真田幸隆と山本勘助

南宜堂

2009年06月10日 00:38

 元禄時代に成立したとされる「真田三代記」には、真田幸隆と山本勘助が懇意であり、ともに武田の軍師として協力し合ったことが描かれている。
 山本勘助は実在についてはむかしから論議がされているところである。
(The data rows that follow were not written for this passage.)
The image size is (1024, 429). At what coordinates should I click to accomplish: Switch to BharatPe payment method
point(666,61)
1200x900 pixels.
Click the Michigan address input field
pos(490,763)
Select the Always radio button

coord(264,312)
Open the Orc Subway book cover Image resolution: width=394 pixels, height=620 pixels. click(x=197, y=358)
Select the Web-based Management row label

「甲陽軍艦」では縦横の活躍をしたとされる勘助だが、「甲陽軍艦」自体が歴史資料としては信頼性がなく、その辺が勘助を想像上の人物とされる所以なのだろう。
 しかし、最近の研究では、信玄の書状にその名が記されていることから実在の人物とされているようである。
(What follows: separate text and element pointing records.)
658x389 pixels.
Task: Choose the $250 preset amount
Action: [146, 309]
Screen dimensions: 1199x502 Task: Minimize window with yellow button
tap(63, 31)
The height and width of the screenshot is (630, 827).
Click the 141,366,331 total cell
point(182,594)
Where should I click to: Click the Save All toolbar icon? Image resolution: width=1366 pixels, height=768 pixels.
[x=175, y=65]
 「真田三代記」の山本勘助の記述は明らかに「甲陽軍艦」を下敷きとしたものである。勘助は諸国修行の旅の途中信州真田の城下を通りかかった。城主幸隆の評判を聞いて会ってみたくなった勘助は案内を請うた。家来たちは貧相な異形な男を怪しんだが、幸隆は勘助の噂を知っていて丁重に扱うよう命じた。こうして勘助は真田の屋敷に10日ほど滞在して幸隆と兵法を語ったのだという。
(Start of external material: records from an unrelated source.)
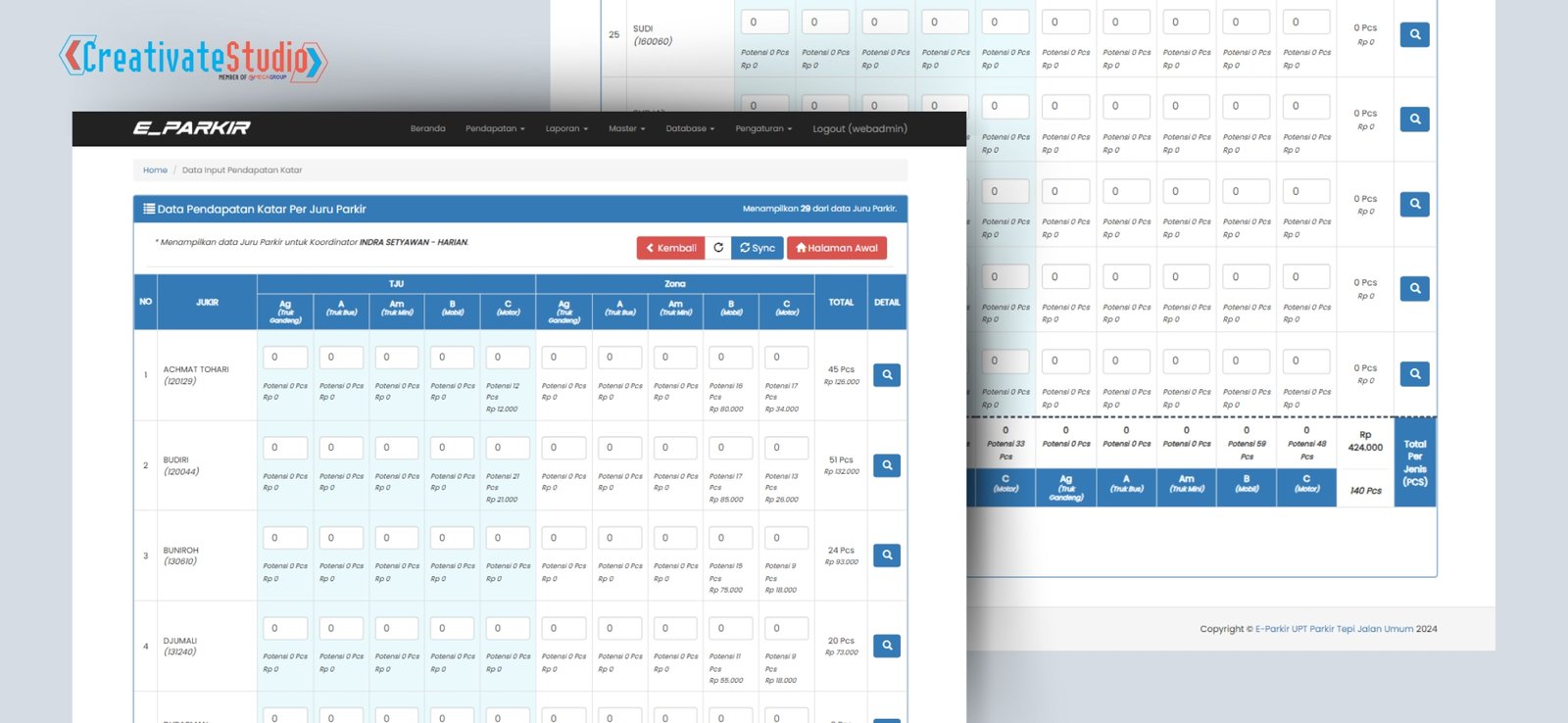Viewport: 1568px width, 723px height.
Task: Expand the Pendapatan dropdown menu
Action: click(x=495, y=128)
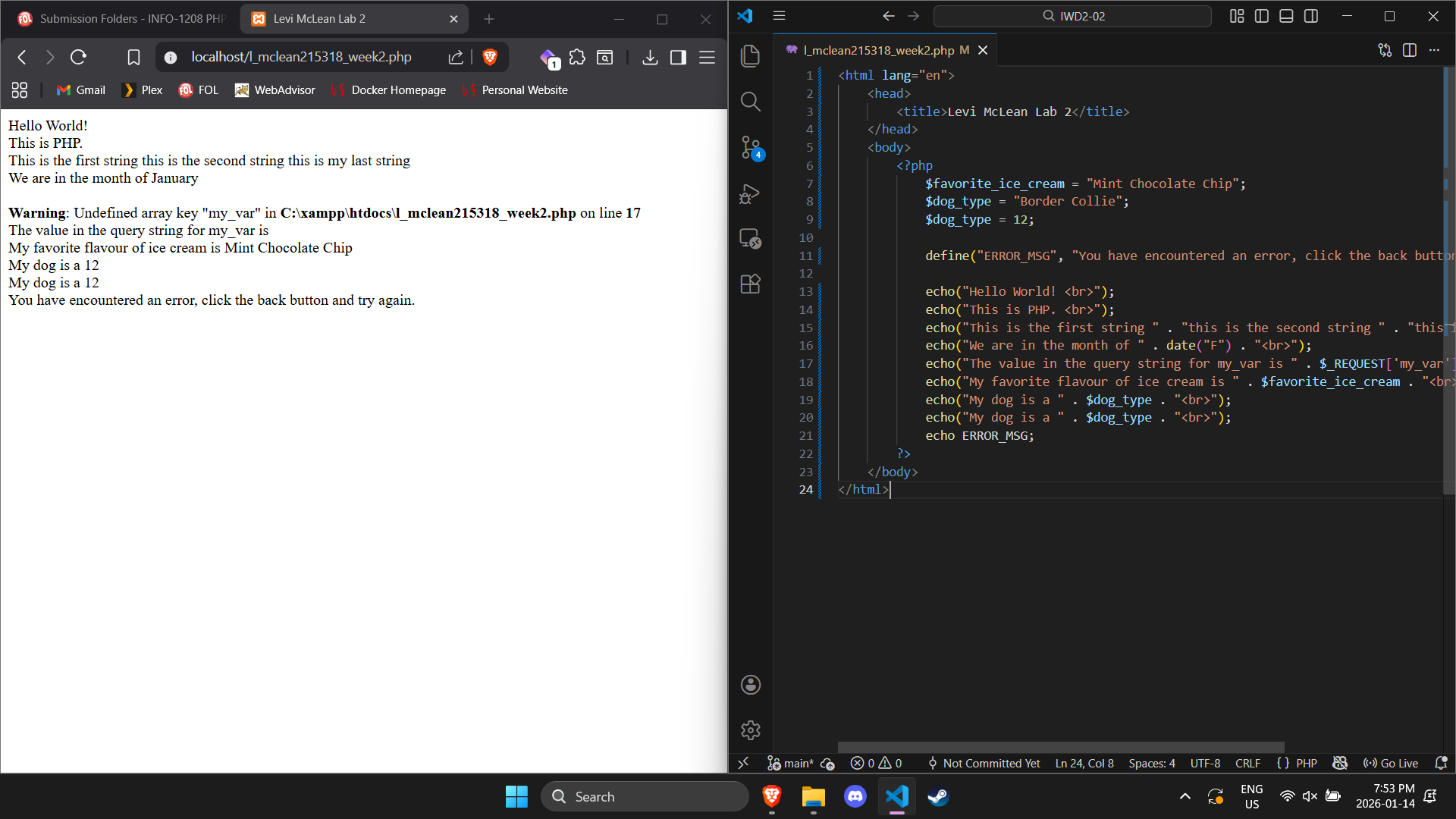Toggle the VS Code primary side bar
The image size is (1456, 819).
(x=1262, y=16)
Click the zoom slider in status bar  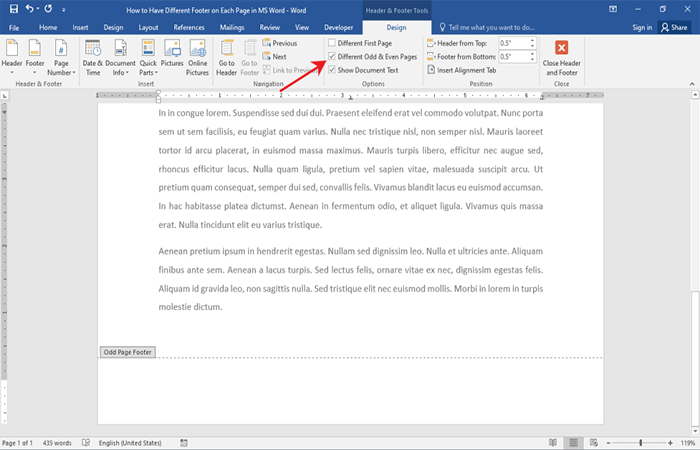click(x=640, y=442)
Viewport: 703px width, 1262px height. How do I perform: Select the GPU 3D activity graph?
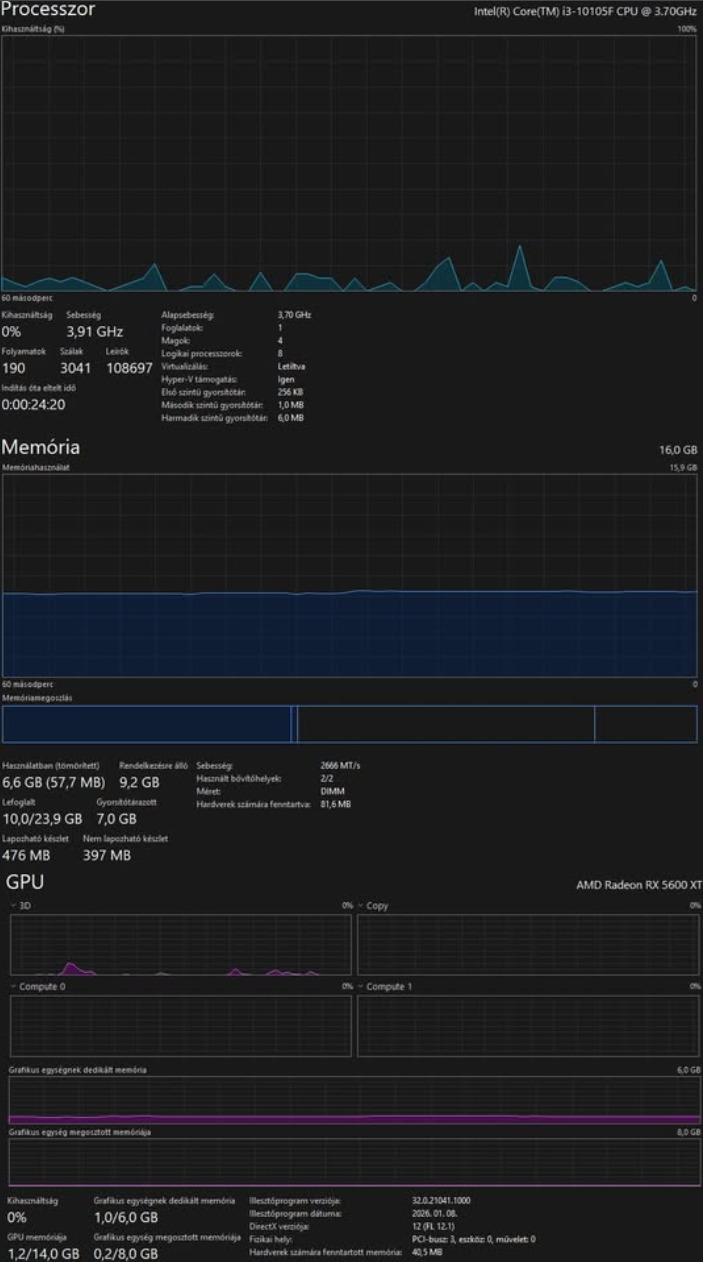[x=181, y=944]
 このような伏線があって、後年信玄に仕えた勘助は幸隆を軍師に推挙した。まさに「見てきたような嘘」なのかもしれない。しかし、勘助の仲介があったかどうかは別として、真田幸隆が信濃先方衆として武田信玄に仕えるようになったことは確かなことである。
 「真田三代記」では、信玄が真田幸隆を軍師として遇したことが書かれているが、私はむしろ真田の軍事力や知恵を信玄が重んじたというより、真田の「情報力と技術力」を利用したかったのではないかと思っている。